How many Canadians know that John Robarts of Ontario was the main opponent of universal Medicare, an initiative conceived by Prairie populists? Really, such effective socialism as Canada has ever had has been an Albertan product: the Progressive Ginger Group that eventually created the CCF was comprised of Albertans.

Yet all we hear from our Western brethren is how "pinko", "left-lib" Easterners have imposed their Commie utopias on the stalwart yeomen of the Prairies. Spare me.

Hey folks! Here's some news from outside your asses: it's been precisely the other way around; you've been "conservative" for about thirty-five years out of Confederation's one hundred and forty-one--which, in historical terms, is the equivalent of yesterday. That's not a "tradition" of conservatism: that's sweet jack squat.

I think many SaskAlbertans are as aware of this as we are, Ti. They just need somebody to kick around, and we're it. Oh well: noblesse oblige...

Ryan said...

Well said. Though I do think Ti-Guy is a bit harsh on the prairies as a whole for the actions of a few loud neo-con minions. Plenty of the people I know, the majority in fact could probably be defined as "reasonable" and "civic minded" enough. I am a bit anti-eastern government myself--but as a byproduct of the Mulroney-Chretien-Martin-Harper years. But I suppose that's different than wanting to carpet-bomb Afghanistan.

Anyway, yes radical politics have deep roots in the prairies. Perhaps much will change in a tarsands collapse when money stops flowing as easily as toxic goo into the Athabasca.

Sir Francis said...

Ryan:

I think you're absolutely right about political discourse on the Prairies being monopolised by a relative few; the same applies out here, of course. So much of Canada's distemper is fuelled by elites struggling against other elites, with real people standing aside as spectators.

As a proudly Red Tory, I honour and appreciate the Prairies' key role in Canada's progressive political history, and I mourn its current latency.

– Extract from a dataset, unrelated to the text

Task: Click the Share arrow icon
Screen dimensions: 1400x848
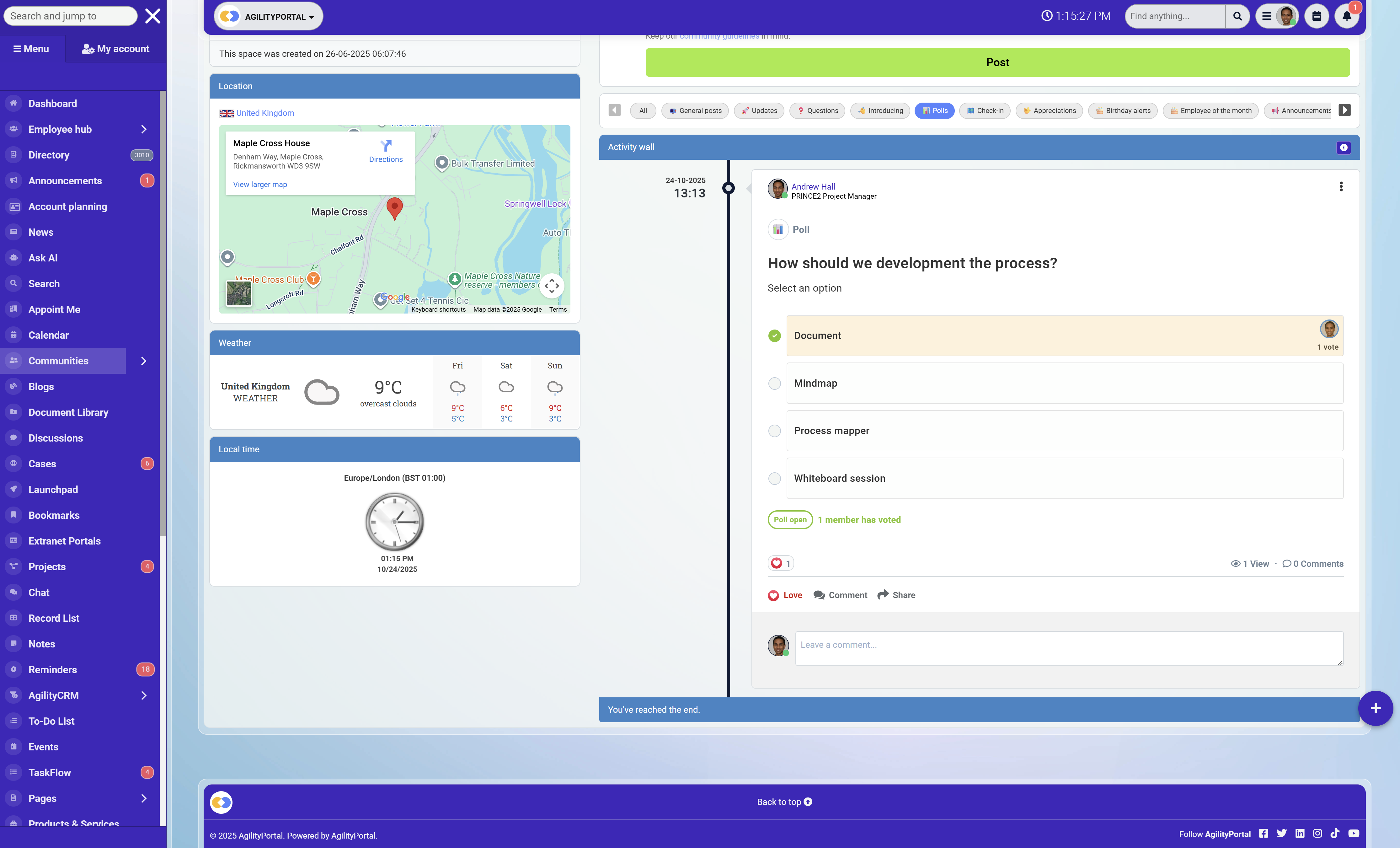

What's particularly troubling is that the East clearly hasn't the moral energy to carry the torch. I really wonder what can possibly replace the moral groundedness of the Prairies that was such a defining component of Canada's identity from the '30's to the early '70's.

Ryan said...

Very true.

It seems to me that there may be two possible outcomes to this mess.

1) Like in the last great economic collapse, prairie people realized that the economic order that had been built didn't work for them. So they voted CCF or SoCred--Aberhart was a fundamentalist, but he was no fan of the "hogs of capitalism" and neither were Albertans--until they began as drug suppliers in the system.

2) Prairie people, so poisoned by American individualism and fattened on the chemical teet of the tarsands they may turn in the opposite direction. Terrified that they may lose the material wonders of the past few decades, they may be prime fodder for the far right. Perhaps Steady Eddy Stelmach will promise to bring us back to glory--a third rich(ness) if you will (the first before the NEP, the second under Ralph Klein until last year).

Ryan said...

Hard to say which is true. Though, to be honest, Harper's very presence at the head of this mess isn't helping him. Mind you, it's helping Harper/Empire-lite Iggy. Who wins?